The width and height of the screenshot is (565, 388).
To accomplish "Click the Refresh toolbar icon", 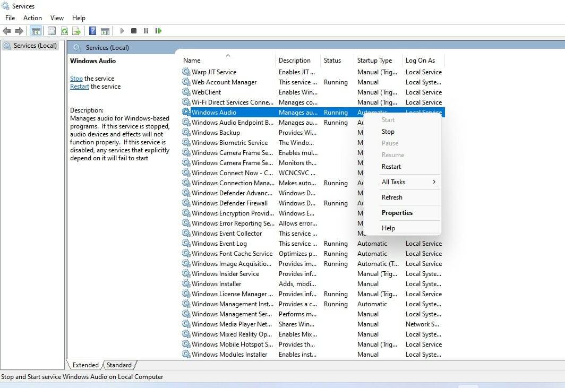I will (64, 31).
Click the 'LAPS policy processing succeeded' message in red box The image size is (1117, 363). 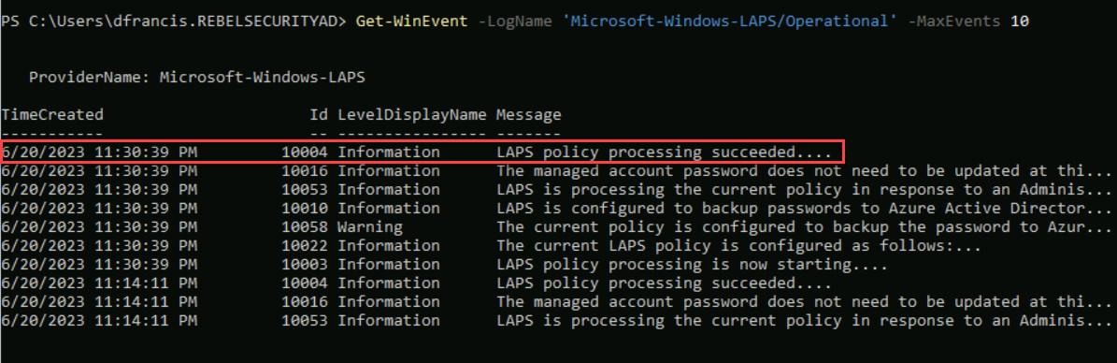click(664, 152)
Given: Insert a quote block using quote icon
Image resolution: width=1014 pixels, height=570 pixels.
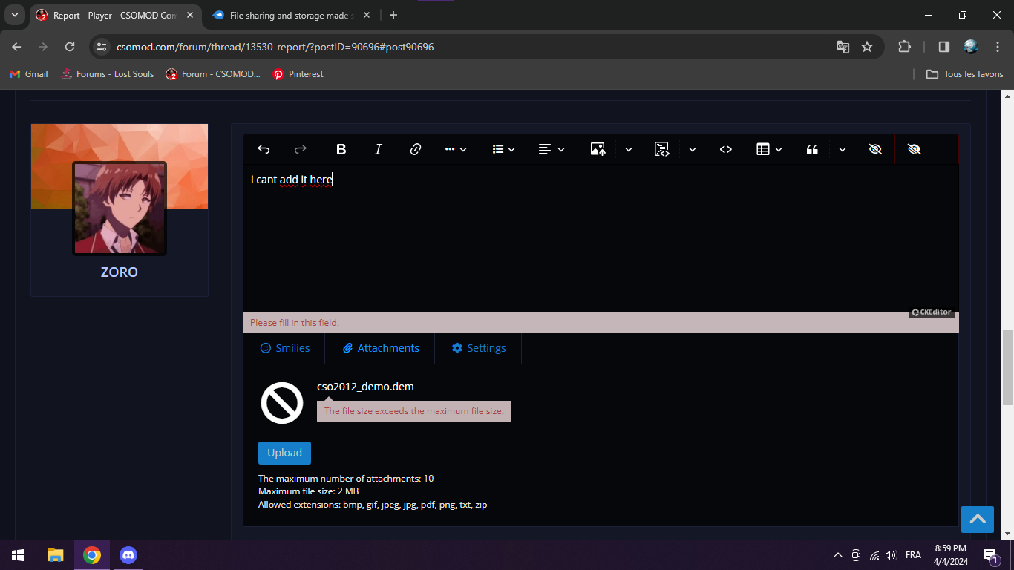Looking at the screenshot, I should click(x=812, y=149).
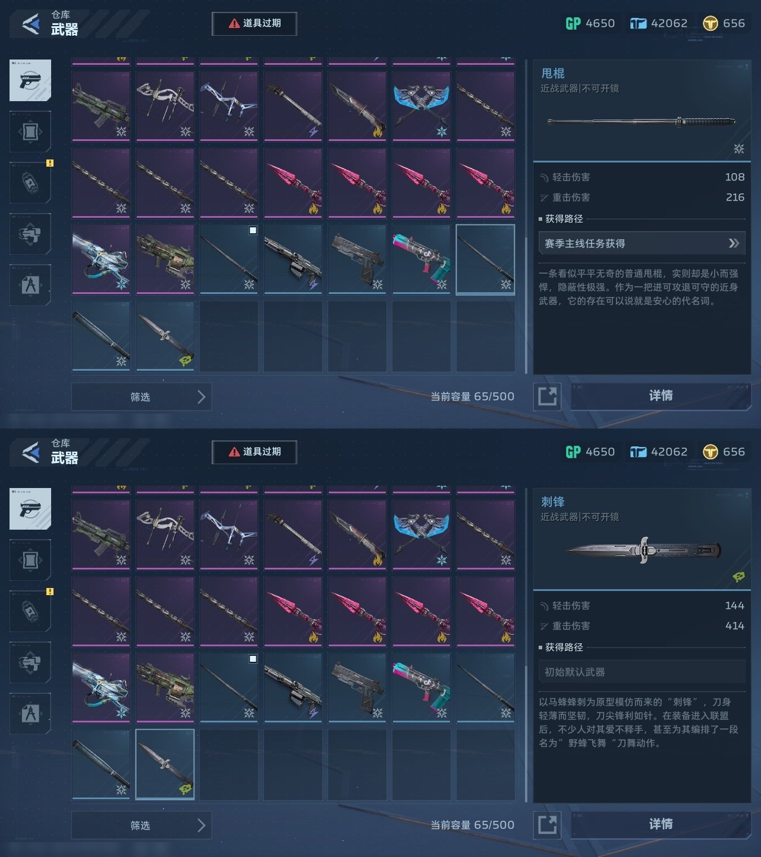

● ● ● ● ● ● ●

What the task asks:
Reproduce only the lines from the line with "Image resolution: width=1014" to the end of the entries. Keep both ends, copy them exactly, and omit every picture.

Solution:
Image resolution: width=1014 pixels, height=570 pixels.
Looking at the screenshot, I should click(x=812, y=149).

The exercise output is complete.